◆ Given passage

2. CONDITIONS PRECEDENT
--------------------
(A) Conditional Agreement: The obligations of the Supplier under this
---------------------
Agreement are conditional upon:
(i) the Supplier receiving on or before the Completion Date, the duly
executed Security Documents listed in Schedule 3;
(ii) the completion by the Purchasers, of all filings, recordings or other
actions necessary to perfect and make enforceable the charges, liens,
encumbrances and security interests created by the Security Documents and
presentation by the Purchasers to the Supplier of reasonable evidence
thereof;
(iii) the Supplier receiving the documents set out in Schedule 4 to this
Agreement in form and substance satisfactory to it;
(iv) completion, on or before the Completion Date, by the Supplier of an
inventory audit, safety procedure audit and technical due diligence and the
results of such an audit being satisfactory to the Supplier; and
(v) all representations, undertakings and warranties of each of the
Purchasers under this Agreement having been complied with and are true,
accurate and correct at and as if made on the Completion Date.
(B) Best Endeavors: Each party shall use its best endeavors to procure the
--------------
fulfillment of the conditions precedent set out in sub-Clause (A) above, on or
before the Completion Date and with respect to the conditions precedent in (ii)
above, on or before the date specified therein, and in particular shall furnish
such information, supply such documents as should be in their possession and do
all such acts and things as may be required to
-6-
enable such conditions to be fulfilled insofar as it is the responsibility or
obligation of any such party so to do. PROVIDED that nothing herein contained
shall prevent the Supplier from conducting further inventory audits, safety
procedures and technical due diligence after the fulfillment of the condition
set out in Clause 2(A)(iv) above.
(C) Non-fulfillment of Conditions: If any of the above conditions is not
-----------------------------
fulfilled and is not waived by the Supplier, this Agreement shall ipso facto
cease and determine and all the parties hereto shall be released from their
obligations under this Agreement and none of the parties hereto shall have any
claim against the others for costs, damages, compensation or otherwise except
(i) in respect of any breach by any party of sub-Clause (B) above and (ii) that
if the non-fulfillment of Clause 2(A)(iv) was caused by the Supplier's default,
each party shall bear its own costs and expenses, otherwise the Purchasers shall
remain liable to pay the costs and expenses referred to in Clause 25.
3. SUPPLY OF GOLD
--------------
Provided that no Event of Default or Potential Event of Default has
occurred hereunder, the Supplier agrees to deliver to the Purchasers upon the
request of any of the Purchasers from time to time, quantities of Gold subject
to availability of Gold and to the terms and conditions of this Agreement,
provided however, that in no event shall the Supplier be obliged to deliver to
any Purchaser Gold in excess of the Supply Limit or in the event that the
Settlement Limit is exceeded. The maximum amount of Gold which the Supplier
shall be required to deliver to any particular Purchaser shall not exceed the
sub-limit set out against that Purchaser's name in Schedule 5 to this Agreement.

◆ Listed entries
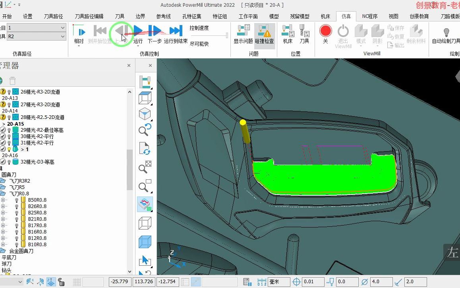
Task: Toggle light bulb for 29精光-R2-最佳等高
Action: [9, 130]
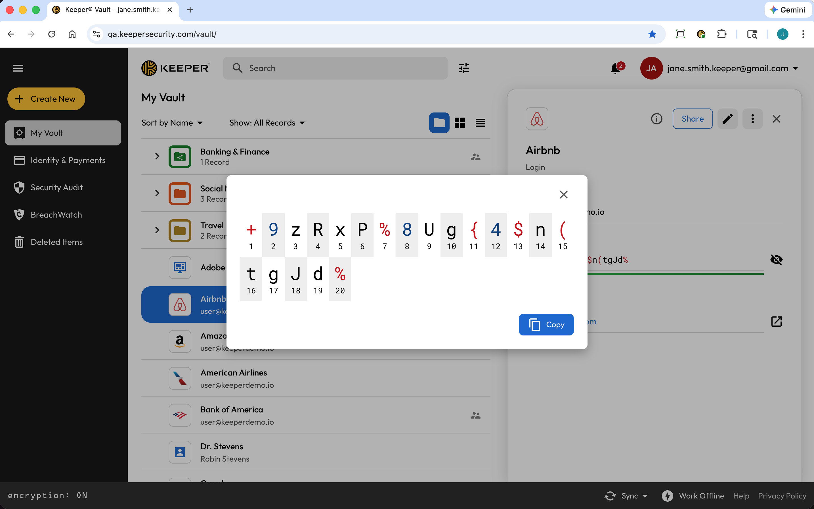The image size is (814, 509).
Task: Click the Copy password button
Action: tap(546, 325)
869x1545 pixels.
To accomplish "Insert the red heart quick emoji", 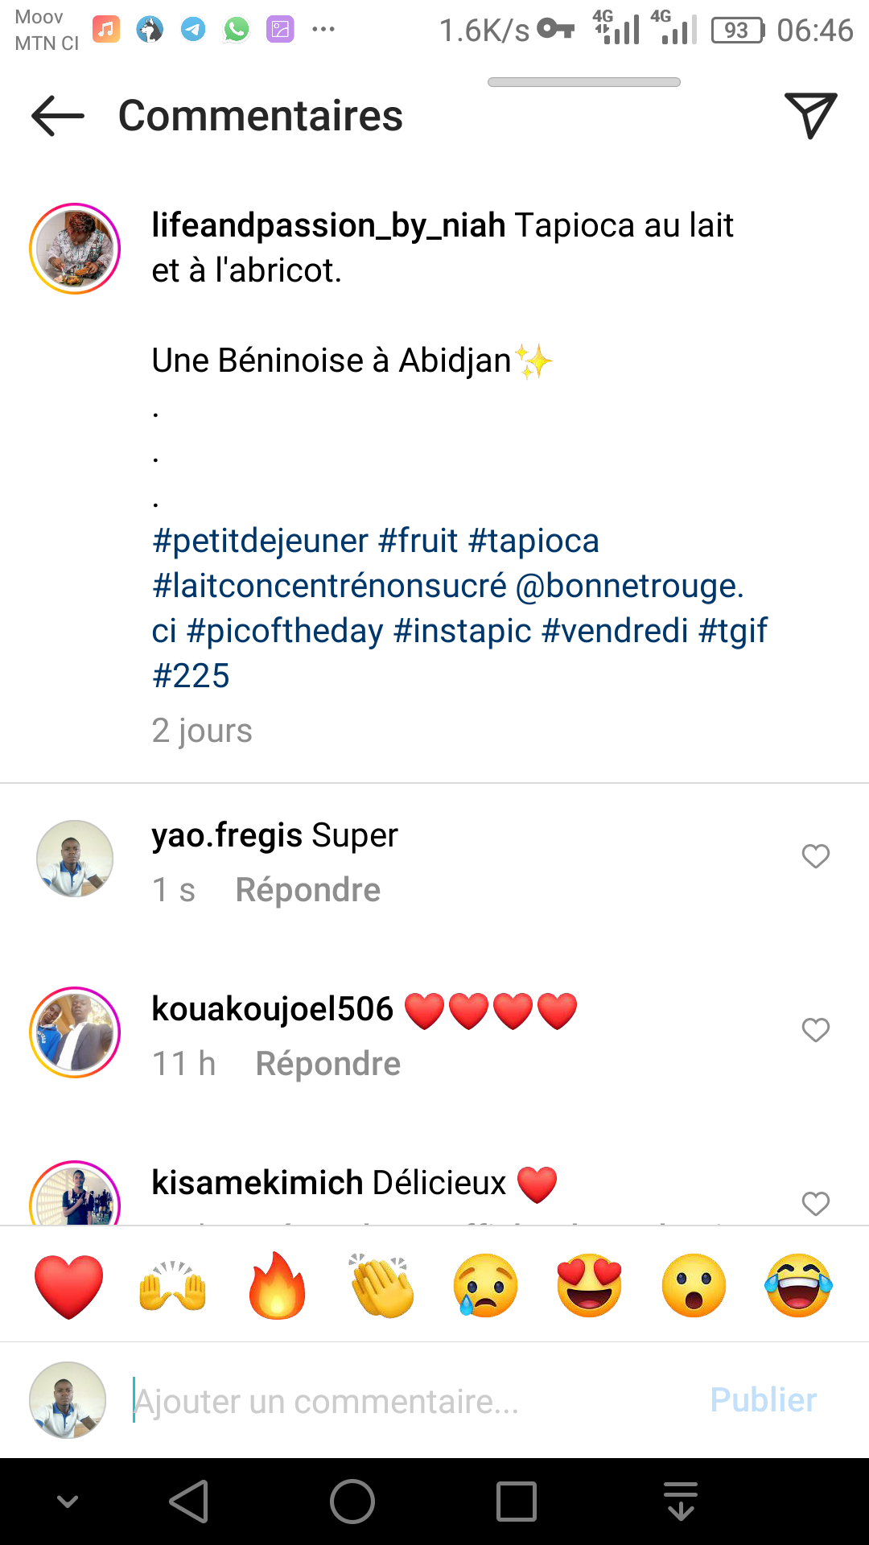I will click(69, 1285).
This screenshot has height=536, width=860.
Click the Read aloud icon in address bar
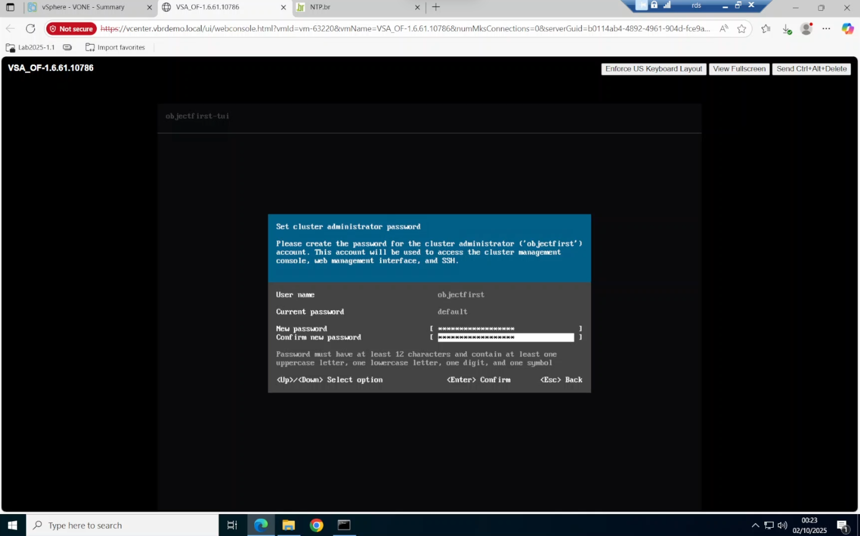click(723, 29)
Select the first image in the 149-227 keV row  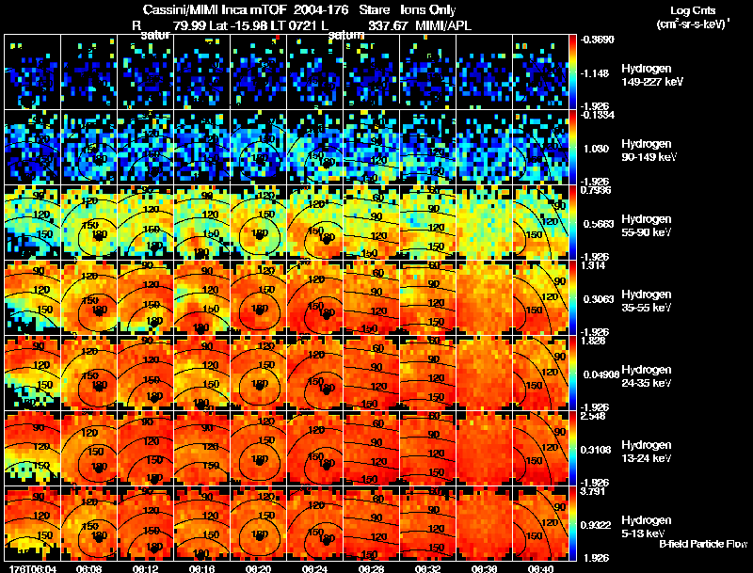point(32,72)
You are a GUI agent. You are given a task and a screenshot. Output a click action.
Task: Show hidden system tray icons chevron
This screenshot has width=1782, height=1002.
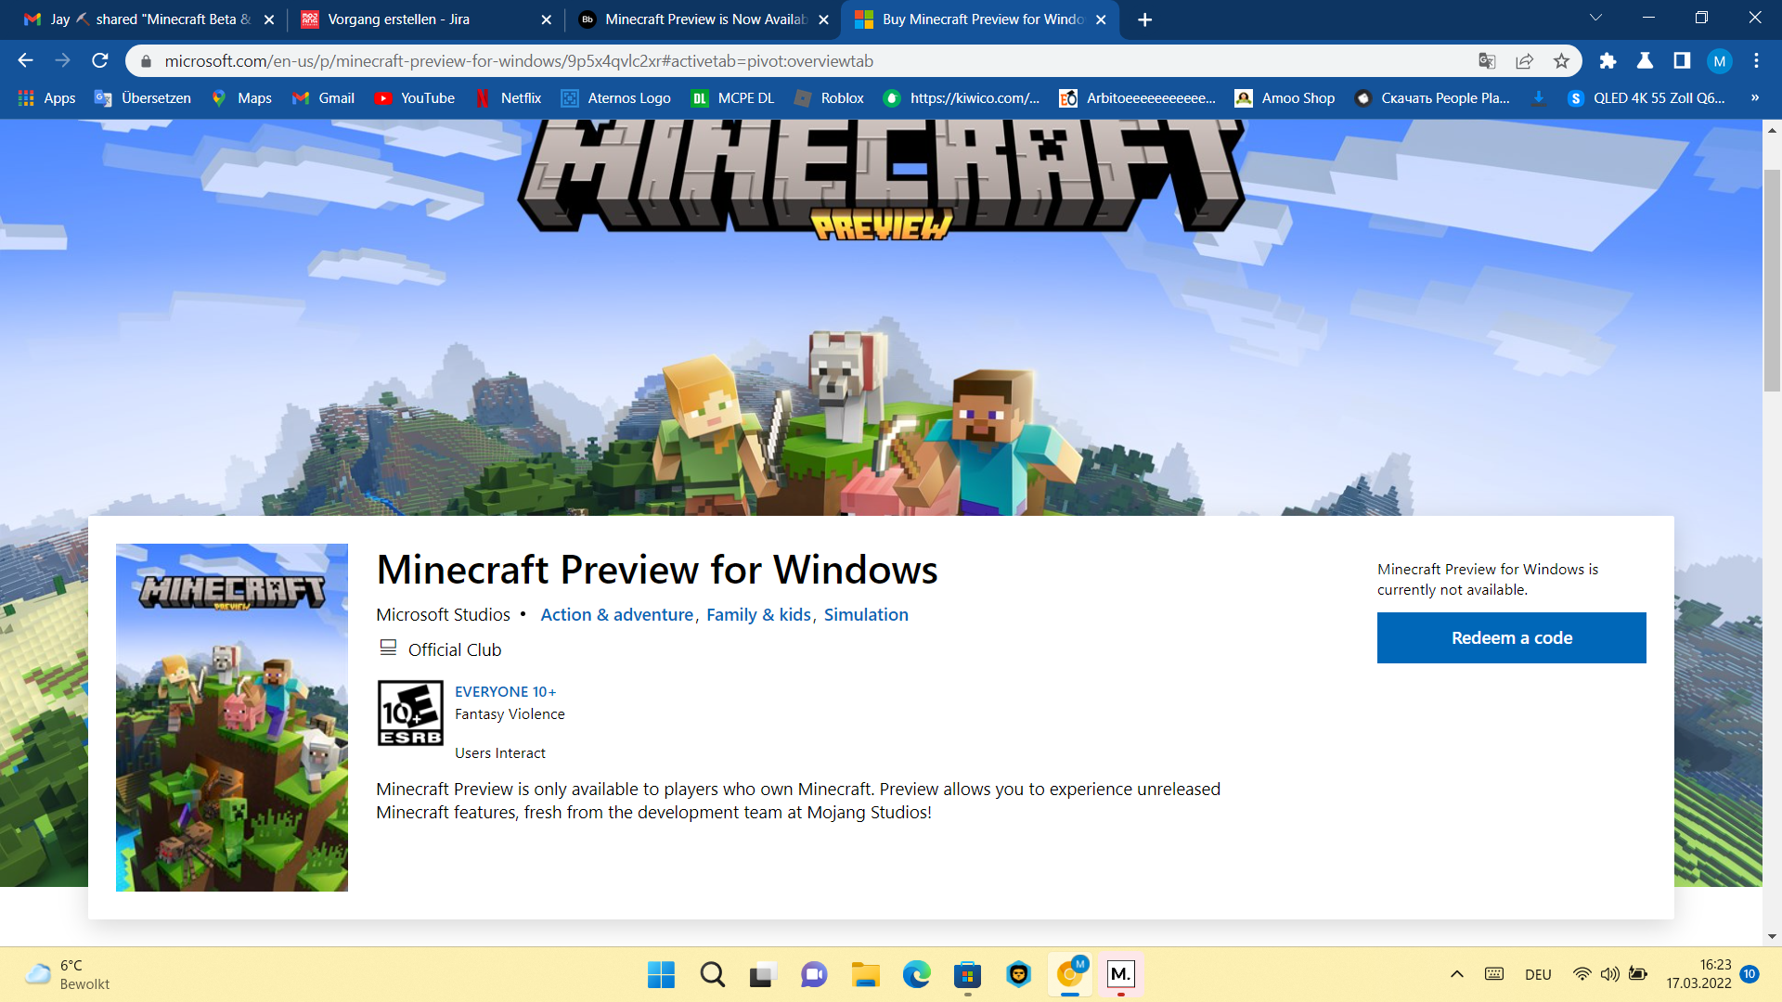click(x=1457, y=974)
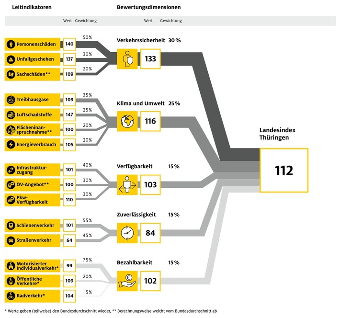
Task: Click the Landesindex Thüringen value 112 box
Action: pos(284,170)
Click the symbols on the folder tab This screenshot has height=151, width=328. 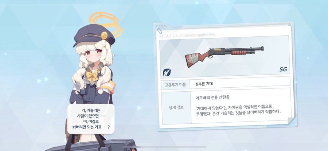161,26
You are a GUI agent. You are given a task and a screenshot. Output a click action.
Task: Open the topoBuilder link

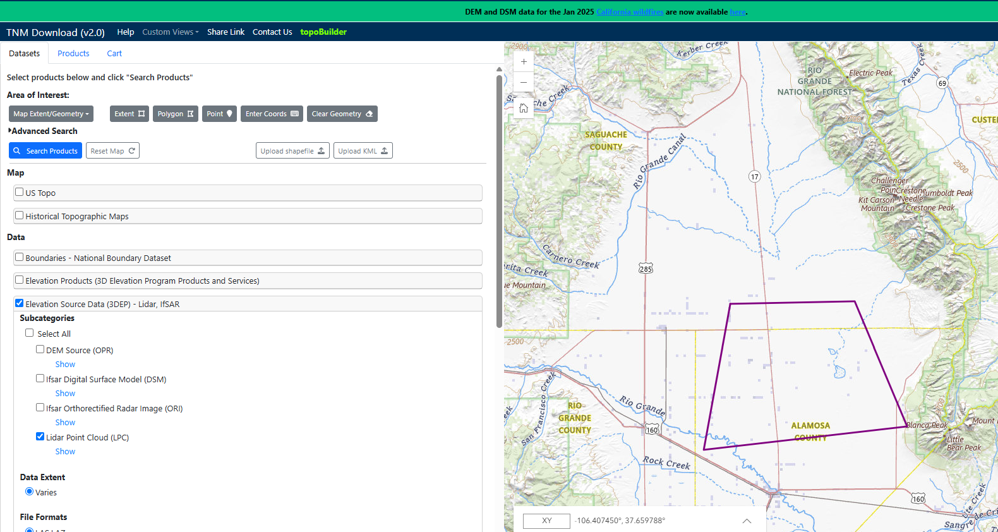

◆ Short task 1
In the gold supply agreement excerpt above, which schedule sets the maximum amount of Gold that the Supplier must deliver to any particular Purchaser?
◆ Short task 2
Carry on with the gold supply agreement excerpt above, starting right after its final sentence.

◆ Written response 1
Schedule 5 to the Agreement.

◆ Written response 2
4. DELIVERY OF GOLD
----------------
(A) Subject to events of force majeure, all deliveries of Gold by the Supplier
shall be made to the Purchasers at the Approved Locations and within 2 usiness
Days of notice or request by the Purchasers. Upon delivery of the Gold, each
Purchaser shall pay to the Supplier the Delivery Charges as set out against its
name in Schedule 2 to this Agreement.
(B) It shall be a condition of this Agreement that all Gold shall be delivered
by the Agreed Suppliers, subject to availability and Clause 23. If for any
reason the gold delivered is not 99.99% fine gold, the Purchasers' sole remedy
is to reject the gold delivered and return the gold to the Supplier with all
transportation and insurance costs borne by the Supplier and the
-7-
Supplier shall, subject to availability and Clause 23, deliver suitable
replacement from other Agreed Suppliers.
(C) The Supplier disclaims all other express or implied warranties with respect
to Gold delivered to any Purchaser hereunder, and in particular disclaims any
express or implied warranties of merchantability or fitness for a particular
purpose of the Gold delivered to any Purchaser hereunder.
5. RISK AND TITLE
--------------
(A) The Gold shall be at the Purchasers' risk as from delivery. Upon delivery
of the Gold to such location as designated by the Purchaser, the Gold shall be
deemed delivered to the Purchaser.
(B) In spite of delivery having been made, title in the Delivered Gold shall
not pass from the Supplier until the Delivered Gold is purchased from the
Supplier in accordance with Clause 6. Notwithstanding any provision herein
contained, no title in any Delivered Gold (whether or not purchase has taken
place pursuant to Clause 6) shall pass from the Supplier after the occurrence of
an Event of Default or Potential Event of Default, except for Delivered Gold the
Price for which has actually been paid by the Purchaser(s) and received by the
Supplier, or in respect of which the Supplier has expressly agreed in writing
that title shall pass.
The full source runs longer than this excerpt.